3 poin oleh GN⁺ 2023-09-13 | 1 komentar | Bagikan ke WhatsApp
  • Di HN, minat terhadap fine-tuning LLM open source meningkat pesat (misalnya: postingan Anyscale)
  • Berbagi pengalaman, wawasan, dan kode praktis dari beberapa tahun bekerja dengan fine-tuning model
  • Menyediakan sekumpulan notebook yang membahas pelabelan data, fine-tuning, menjalankan inferensi secara efisien, serta evaluasi biaya/kinerja
  • Melatih model 7B yang mencocokkan label GPT-4 hingga 95% pada test set
  • Apa itu fine-tuning?
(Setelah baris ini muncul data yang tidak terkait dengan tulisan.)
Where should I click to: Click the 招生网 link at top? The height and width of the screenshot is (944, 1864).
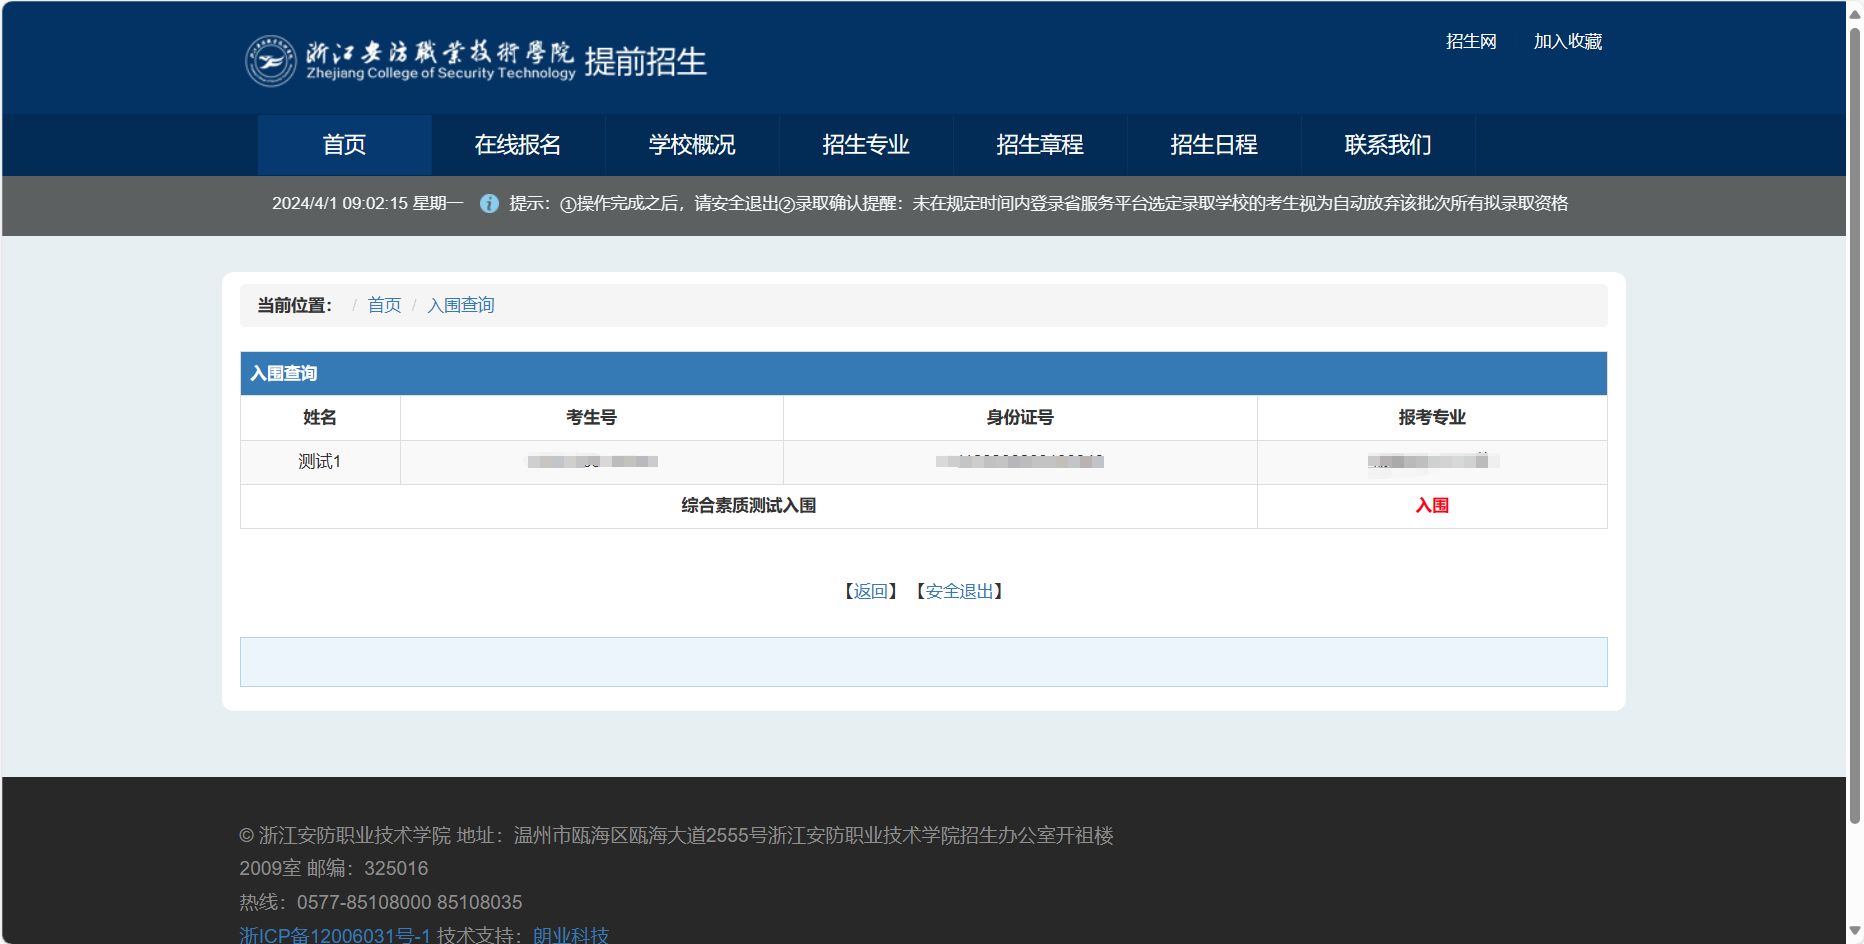pyautogui.click(x=1471, y=42)
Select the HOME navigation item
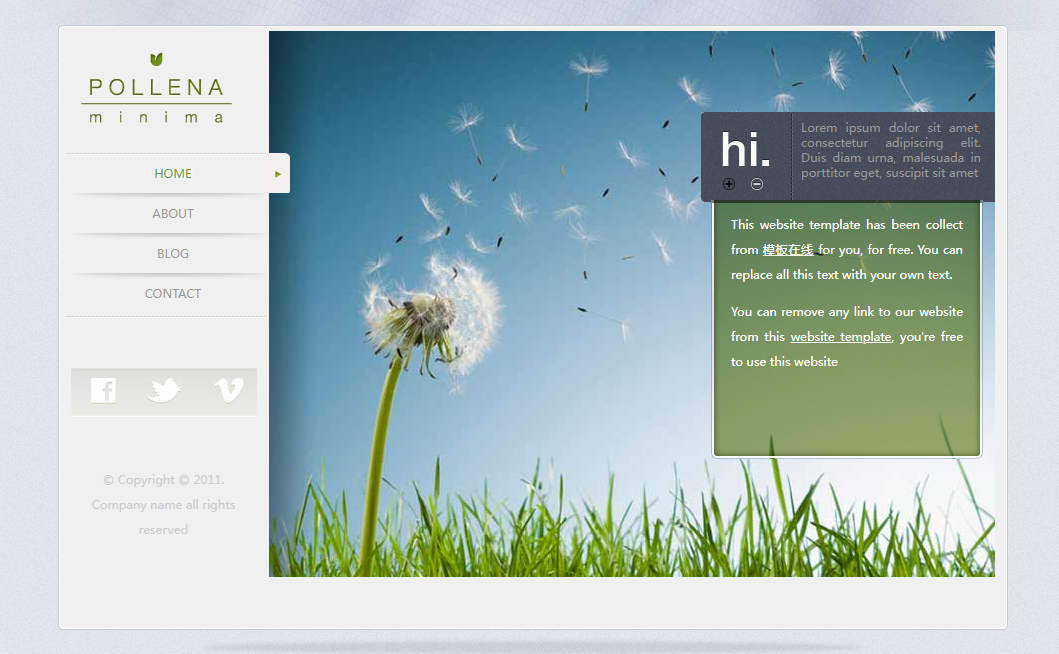This screenshot has height=654, width=1059. coord(172,174)
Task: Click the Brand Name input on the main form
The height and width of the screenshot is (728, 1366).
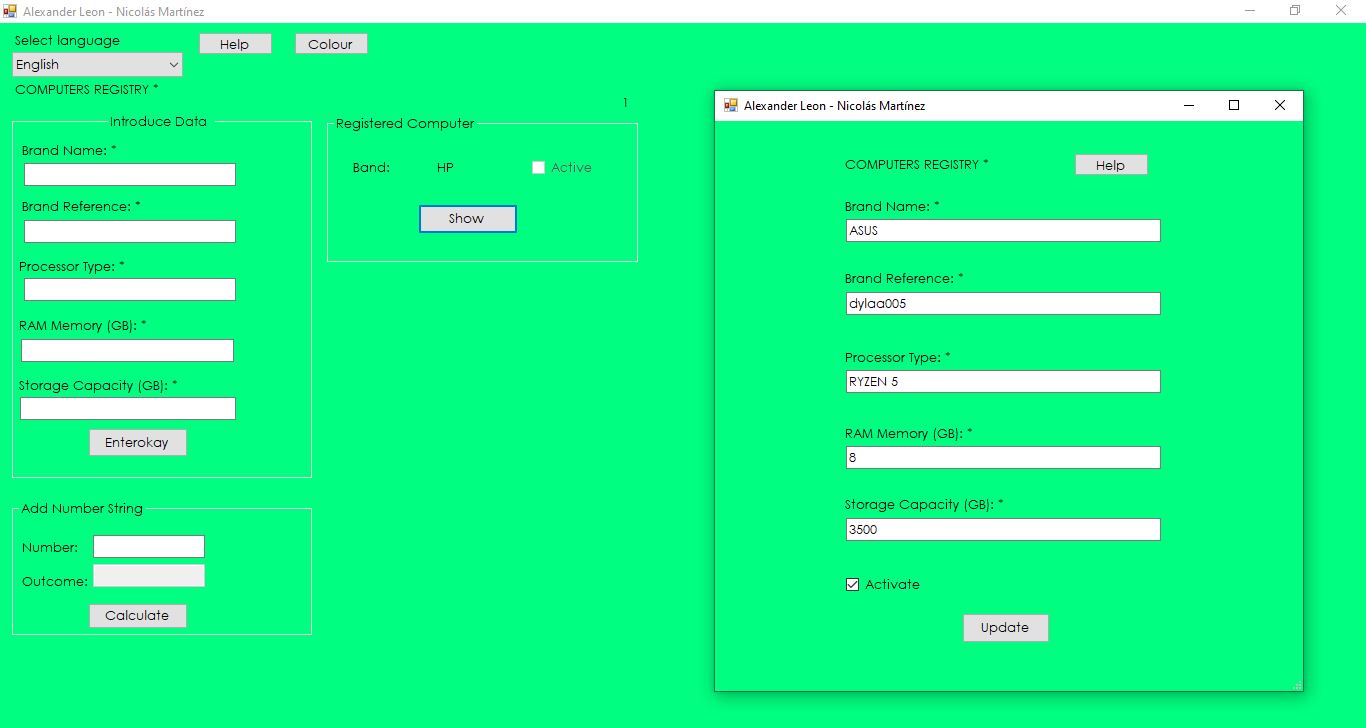Action: [x=129, y=173]
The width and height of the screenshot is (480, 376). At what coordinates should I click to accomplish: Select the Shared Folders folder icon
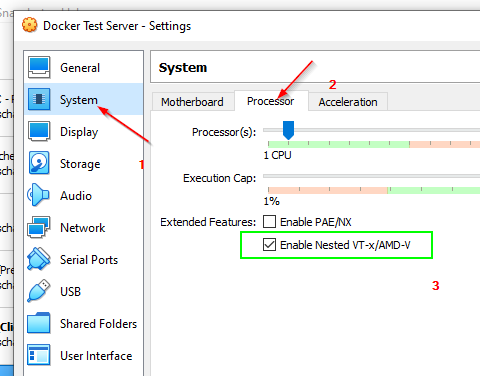(x=39, y=323)
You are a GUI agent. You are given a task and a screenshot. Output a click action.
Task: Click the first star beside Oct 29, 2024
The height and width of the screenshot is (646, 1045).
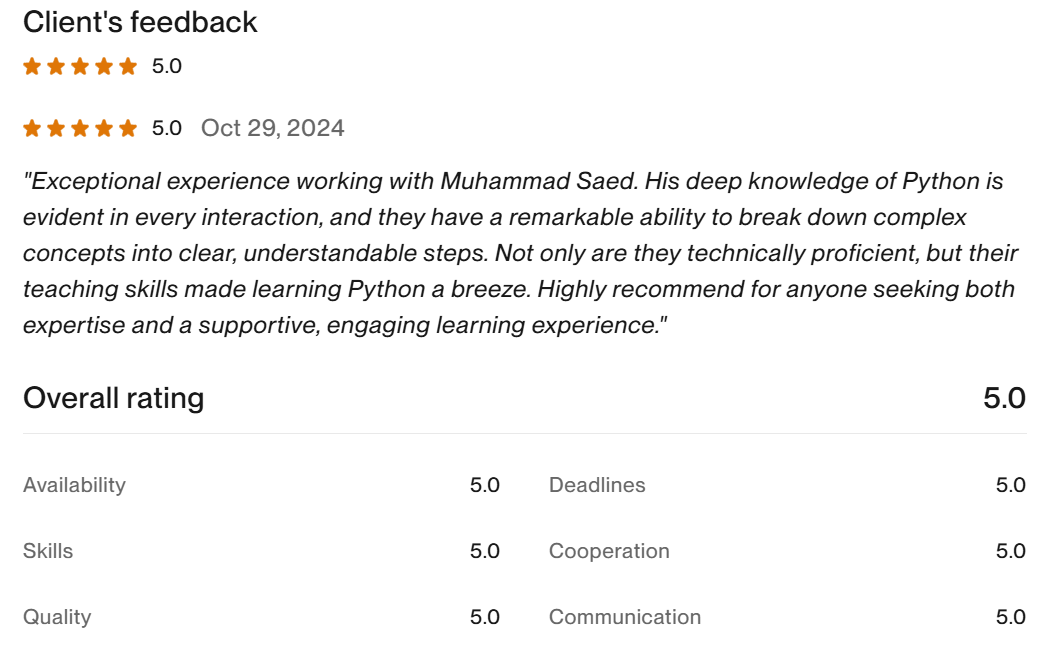32,128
Bentuk prompting yang lebih kuat daripada sekadar menulis instruksi dalam teks
  • Fine-tuning melatih model yang sudah ada menggunakan pasangan input/output contoh untuk pembelajaran model yang disetel
  • Kelebihan dan kekurangan prompting dan fine-tuning
  • Keunggulan besar fine-tuning: jauh lebih efektif untuk mengarahkan perilaku model, sehingga model yang jauh lebih kecil pun sudah memadai
  • Model Llama 7B yang sudah di-fine-tune 50 kali lebih murah per token daripada GPT-3.5, dan memberikan hasil yang sama atau lebih baik untuk banyak use case
  • Contoh: mengklasifikasikan 2M resep dengan GPT-4 memerlukan biaya $23k, tetapi model yang kami fine-tune menunjukkan performa serupa GPT-4 dan hanya memerlukan biaya $19 untuk menjalankan seluruh dataset
  • Sedang mengembangkan produk open source bernama OpenPipe
  • Produk OpenPipe membantu engineer mengadopsi fine-tuning sesederhana mungkin
  • Postingan ini dibuat untuk membagikan hal-hal yang dipelajari tentang fine-tuning

1 komentar

 
GN⁺ 2023-09-13
Komentar Hacker News
  • Artikel tentang penggunaan fine-tuning model Llama 2 sebagai alternatif GPT-3.5/4
  • Beberapa pengguna menemukan bahwa untuk tugas terjemahan, GPT-3.5 100 kali lebih murah daripada Llama 2, dan Llama 7B memberikan hasil terjemahan yang buruk
  • Strategi harga OpenAI yang agresif untuk GPT-3.5 diduga sebagai upaya mendorong ketergantungan pada model mereka dibanding penyedia lain
  • Dibahas kemungkinan menggunakan output dari GPT dan LLM lain untuk melatih model pengganti internal, yang bisa menjadi solusi hemat biaya bagi mereka yang memakai API reguler pada skala produksi
  • Muncul keraguan atas klaim bahwa model Llama 7B yang di-fine-tune 50 kali lebih murah daripada GPT-3.5; beberapa pengguna menyarankan itu hanya bisa dicapai lewat self-hosting
  • Dipertanyakan efektivitas fine-tuning dibanding LoRA
  • Beberapa pengguna berpendapat bahwa perbandingan antara model Llama yang di-fine-tune dan GPT-3.5 menyesatkan, dengan mengutip masalah pencapaian latensi inferensi yang memadai dan skalabilitas
  • Kualitas model Llama 2 yang di-fine-tune belum tentu lebih baik daripada ChatGPT; fine-tuning memerlukan dataset berkualitas tinggi yang tidak mudah dibangun
  • Dipertanyakan konsistensi dan tingkat kesalahan pada function calling GPT
  • Pengguna penasaran LLM open-source mana yang terbaik untuk di-fine-tune menjadi model mereka sendiri
  • Diminta kejelasan apakah dataset fine-tuning harus berupa pasangan input/output atau bisa bersifat autoregresif
  • Pengguna tertarik pada materi untuk mempelajari cara melakukan fine-tuning pada model-model ini, terutama untuk pemula
  • Artikel ini dianggap sebagai sumber yang berharga bagi orang-orang yang baru mulai di bidang ML/LLM.